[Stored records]
= = =

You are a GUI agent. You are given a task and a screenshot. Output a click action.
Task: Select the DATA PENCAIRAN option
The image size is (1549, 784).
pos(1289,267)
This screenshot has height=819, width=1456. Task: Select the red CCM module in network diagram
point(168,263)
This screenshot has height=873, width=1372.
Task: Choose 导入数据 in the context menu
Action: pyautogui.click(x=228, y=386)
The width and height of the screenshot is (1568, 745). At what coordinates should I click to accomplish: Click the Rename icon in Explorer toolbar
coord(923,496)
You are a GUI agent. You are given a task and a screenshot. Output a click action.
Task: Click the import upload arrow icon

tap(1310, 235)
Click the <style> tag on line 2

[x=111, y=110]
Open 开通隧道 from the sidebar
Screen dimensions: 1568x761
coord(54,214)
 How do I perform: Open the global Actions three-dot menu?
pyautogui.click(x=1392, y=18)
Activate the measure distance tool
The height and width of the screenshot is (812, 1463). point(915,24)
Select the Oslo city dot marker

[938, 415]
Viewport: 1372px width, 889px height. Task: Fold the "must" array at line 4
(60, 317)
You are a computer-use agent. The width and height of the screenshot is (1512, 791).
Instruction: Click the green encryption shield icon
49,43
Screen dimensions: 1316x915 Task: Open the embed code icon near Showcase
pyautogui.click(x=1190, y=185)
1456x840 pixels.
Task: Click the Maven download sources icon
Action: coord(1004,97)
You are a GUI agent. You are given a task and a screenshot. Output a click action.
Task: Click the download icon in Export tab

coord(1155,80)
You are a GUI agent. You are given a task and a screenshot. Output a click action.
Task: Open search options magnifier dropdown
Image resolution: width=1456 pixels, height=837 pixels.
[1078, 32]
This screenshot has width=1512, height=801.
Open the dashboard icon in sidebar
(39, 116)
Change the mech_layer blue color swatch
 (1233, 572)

= = =

**What the task asks:** Only the lines from the one containing "Task: Open search options magnifier dropdown" through the last line of the records should appear, each written out exactly.

**Answer to this problem:**
Task: Open search options magnifier dropdown
Image resolution: width=1456 pixels, height=837 pixels.
[1078, 32]
This screenshot has width=1512, height=801.
Open the dashboard icon in sidebar
(39, 116)
Change the mech_layer blue color swatch
 (1233, 572)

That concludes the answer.